One of the problems cited by Dr Gordon Taylor from the University of Bath and co-author Professor Paul Wainwright from Kingston University was that patients volunteering for the trials tended to be a self-selecting group with those unlikely to benefit from the new group dropping out following clinical trials.
In addition, researchers investigating open label extension studies (OLES) estimated that less than four per cent of these studies were published in scientific journals and that many of the trials they looked at were of dubious scientific integrity.
"Open label extension studies are used to gather information about the safety and tolerability of the new drug in the long term and through day to day use, but less than four per cent of these trials are ever published," said Dr Taylor who is a member of the Association of Research Ethics Committees.
"Dressing up marketing exercises in the regalia of research lends them a spurious authority, allowing participants and clinicians to believe they are contributing something worthwhile to science, rather than simply boosting the market share for the relevant pharmaceutical company," he added
As part of the R&D process, pharmaceutical companies often carry out OLES, which enable them to collect data after clinical trials have been carried out but before the drug receives final approval.

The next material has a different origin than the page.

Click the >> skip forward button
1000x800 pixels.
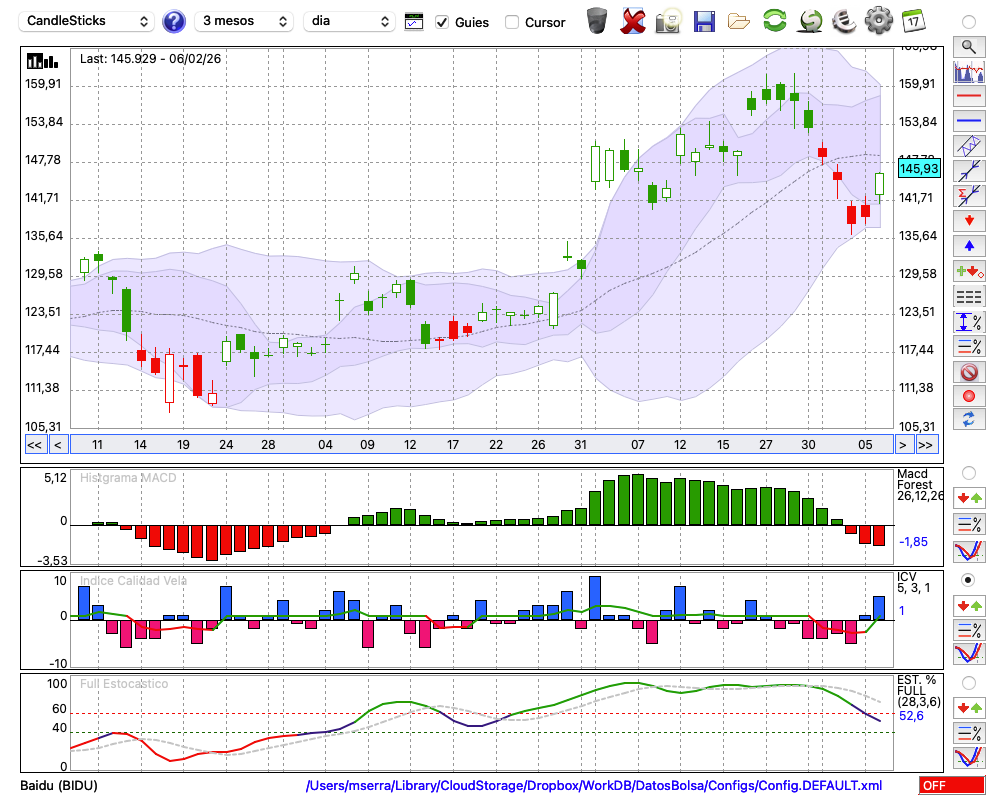926,445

The problem is that many of the patients who volunteer to take part in these studies have previously been involved in clinical trials of the product and are often recruited on the basis that they are helping scientific research.

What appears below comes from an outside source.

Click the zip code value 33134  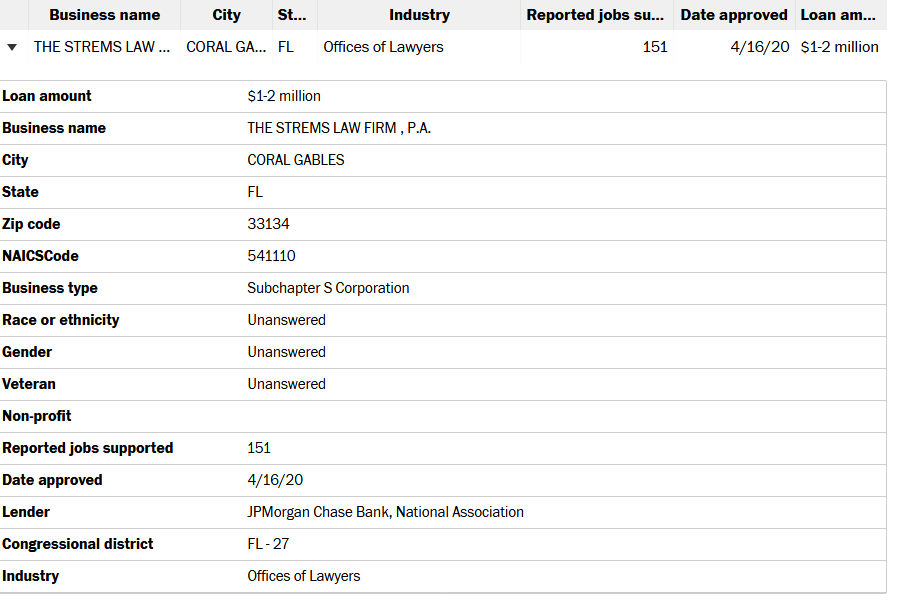pyautogui.click(x=268, y=224)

They also question the ethics of recruiting patients who were involved in 'blind' trials of a new drug - where they don't know if they are receiving the drug or a placebo - as they may decide to take part in the study because the new drug, or placebo, made them feel better without ever really knowing which they received.

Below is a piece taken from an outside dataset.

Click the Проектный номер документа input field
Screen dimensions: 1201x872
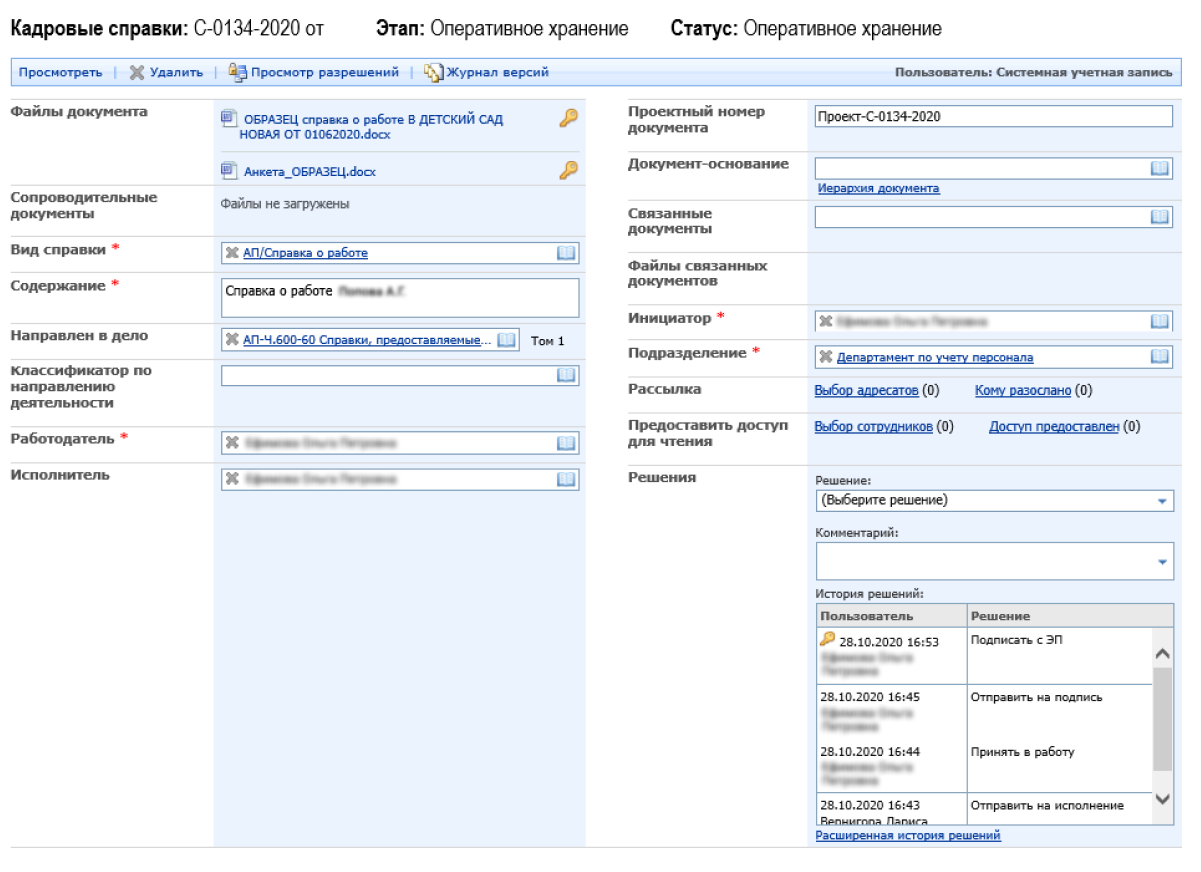click(993, 117)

"We are not suggesting that all studies are necessarily unscientific or unethical, but it is our experience that a considerable number of studies raise significant concerns," Taylor said.
"These studies appear to be particularly prone to the pressures of marketing of good research methodology and research ethics," he added.
As many of these studies are carried out whilst clinical trials are still ongoing, it is not always clear that the new drug is actually an improvement on existing treatments that are available.
Some patients may be involved in OLES for as much as two years - or even longer in some cases - having only been involved in clinical trials for a few weeks.
They argue that, where OLES can be useful is in giving patients access to beneficial drugs when no suitable alternative is available. However, they say that this 'compassionate prescribing' of new drugs should not be facilitated through research studies.
"Some of the problems with these studies could be resolved by letting patients know whether they have been receiving the new drug or a placebo in phase three of the clinical trial," said Taylor.
This will make sure that they can make a decision on whether to continue in the open label extension study based on their experiences from the trial.
Taylor concluded that if these studies were to go ahead under the name of research, then there should be a much more rigorous application of scientific principles in their design and implementation that would allow for variations in samples and other areas.